---- EXTRAIT FOURNI

Il s’agit ensuite de développer la façon dont La Charge et La Caricature se servent de l’allégorie féminine, et d’expliquer ce que cet exemple peut nous révéler des références politiques des deux journaux.

 

« La France », « La Liberté » et « La République »

 

Dans les exemples développés plus tôt à propos du coq gaulois, ce dernier est souvent accompagné d’une femme, à la fois dans La Charge et dans La Caricature. La figure féminine, qui dans les codes iconologiques constitue toujours une allégorie, y incarne fréquemment « La France » et « La Liberté ». La Charge recourt plutôt à l’allégorie féminine pour représenter « La France », même si elle peut, occasionnellement, signifier « La Liberté ». Dans certaines caricatures, le dessinateur de La Charge représente également « La République » en femme. Dans La Caricature, l’allégorie féminine a une valeur positive, qui préfigure Marianne [22]. De même, lorsque la femme symbolise « La France » ou « La Liberté », dans La Charge, elle est représentée et décrite d’une manière positive. Au contraire, lorsqu’elle y incarne « La République », elle est décrite comme une figure vieille ou laide [23].

--------
---- DONNÉES SOURCES

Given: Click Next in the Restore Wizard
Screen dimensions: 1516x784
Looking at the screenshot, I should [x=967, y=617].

--------
---- DONNÉES SOURCES

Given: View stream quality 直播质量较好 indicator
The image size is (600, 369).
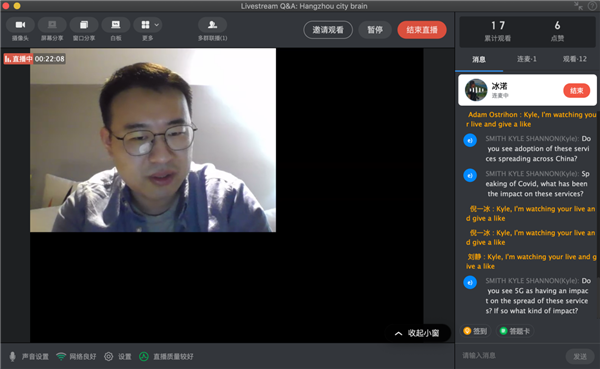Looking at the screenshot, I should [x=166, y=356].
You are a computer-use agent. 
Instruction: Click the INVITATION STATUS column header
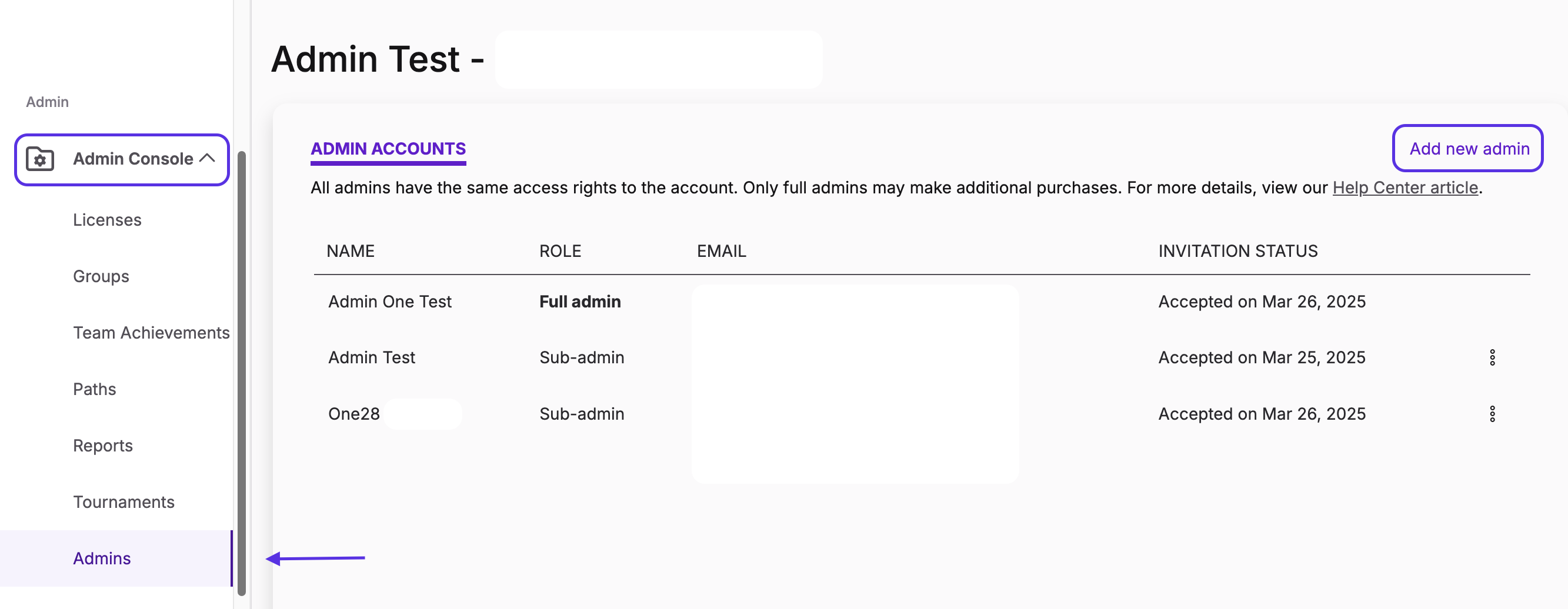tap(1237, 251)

--------
---- DONNÉES SOURCES

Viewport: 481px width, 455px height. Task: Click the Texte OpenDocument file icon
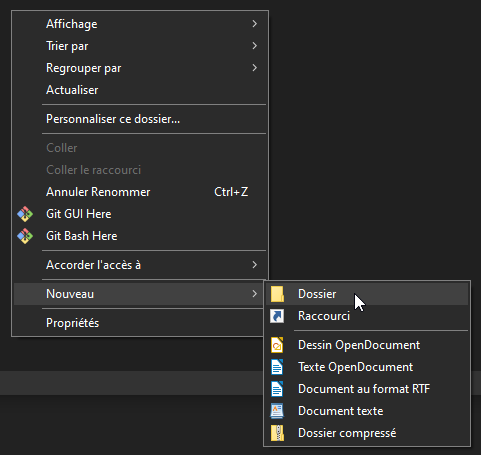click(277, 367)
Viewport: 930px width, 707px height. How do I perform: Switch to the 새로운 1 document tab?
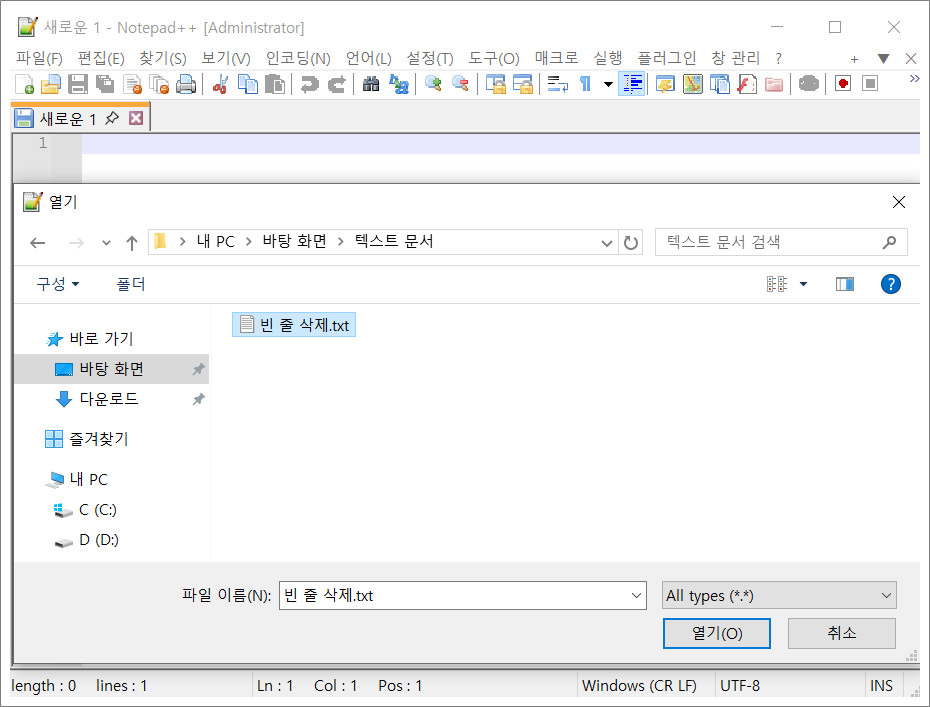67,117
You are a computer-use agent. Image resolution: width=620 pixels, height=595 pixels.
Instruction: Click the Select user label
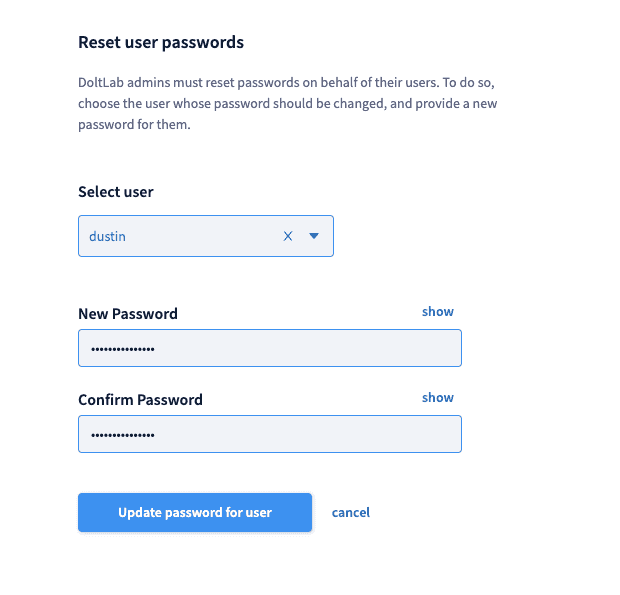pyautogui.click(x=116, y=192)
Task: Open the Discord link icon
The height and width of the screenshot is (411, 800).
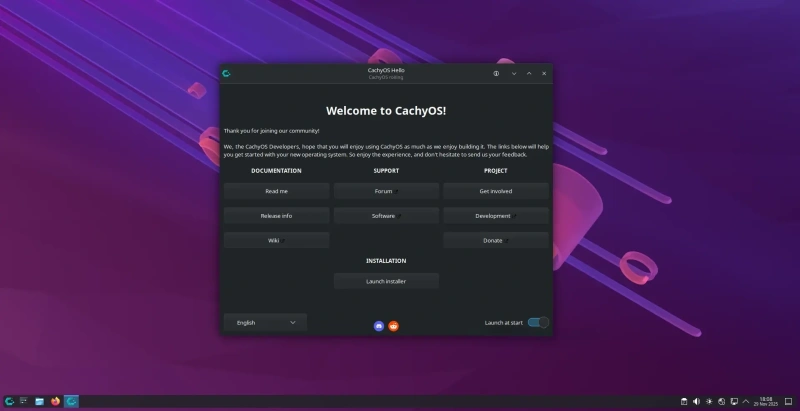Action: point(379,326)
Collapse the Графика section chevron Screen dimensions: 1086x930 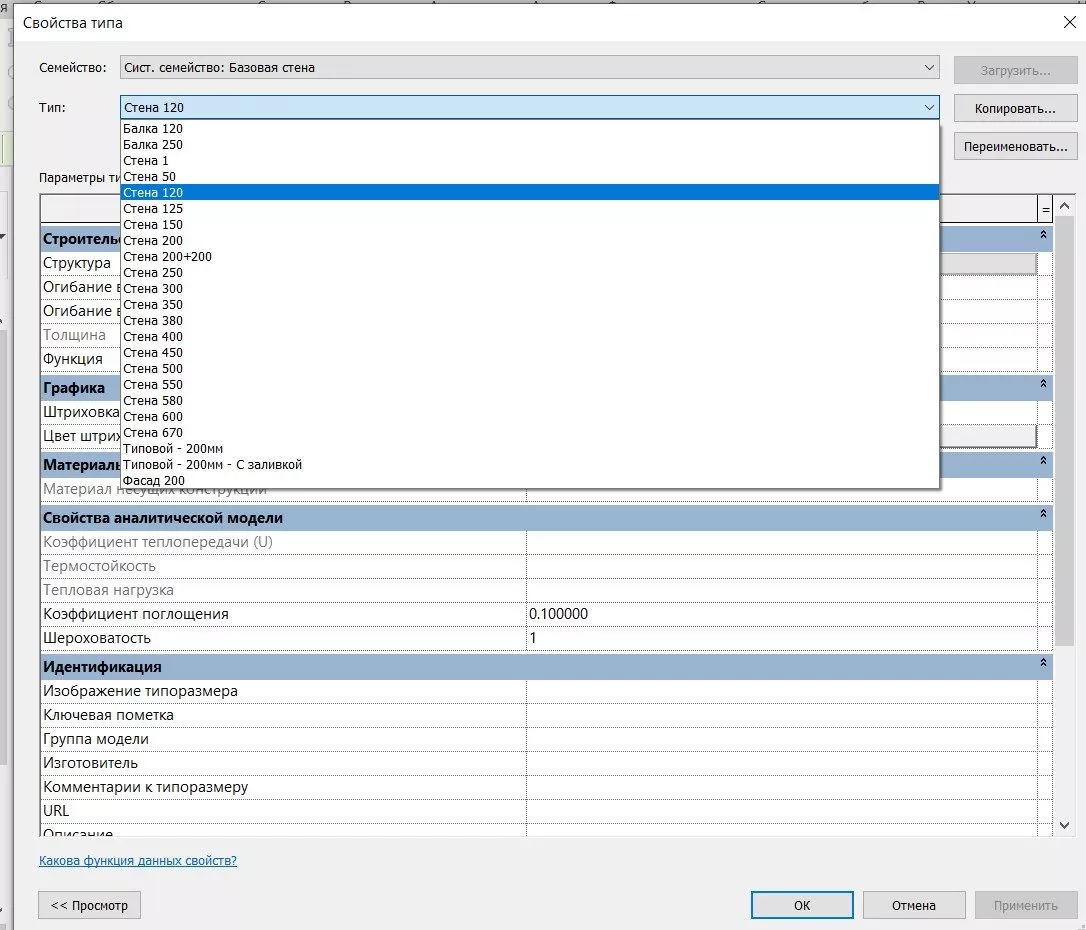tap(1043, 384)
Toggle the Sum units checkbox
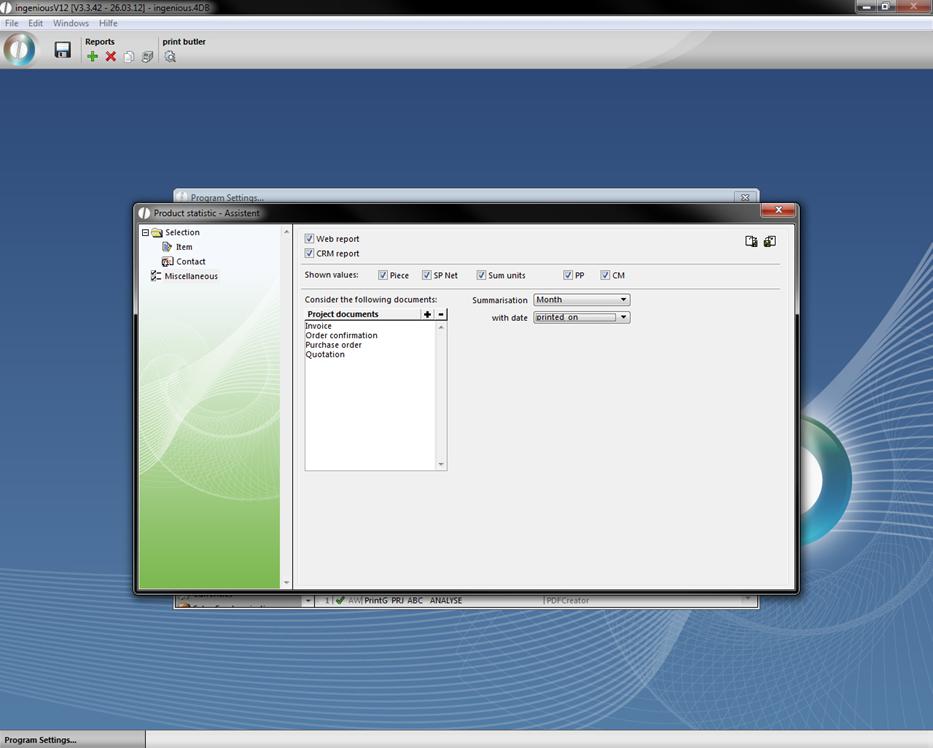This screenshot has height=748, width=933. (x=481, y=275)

--------

* [ACTIONS À MENER]
1: Relevez chaque ligne du listing où figure le mot « icon ».
2: Prolongez l'extrait sur l'allégorie féminine dans La Charge et La Caricature après sa dernière phrase.

* [RÉPONSES PAR TÂCHE]
1:
Viewport: 481px width, 455px height. Task: Click the Texte OpenDocument file icon
Task: Open the Discord link icon

2:
Cette dualité de l’allégorie dans La Charge est parfaitement illustrée dans le dessin intitulé « La Belle et la Bête » (fig. 7), publié le 7 juillet 1833. La caricature montre deux statues figurant deux femmes qui sont opposées l’une à l’autre : « La Liberté » et « La République » L’une est « assise sur le lion, emblème de sa force » et elle « a pour base la Charte constitutionnelle de 1830 » tandis que l’autre, en revanche, est « montée sur un âne, symbole de son entêtement et de son ignorance », et elle « n’a pour base qu’un misérable tréteau que le moindre choc doit culbuter ». « La Liberté », elle, est forte, belle et juste, tandis que « La République » est laide, indigne, instable et complètement ridicule.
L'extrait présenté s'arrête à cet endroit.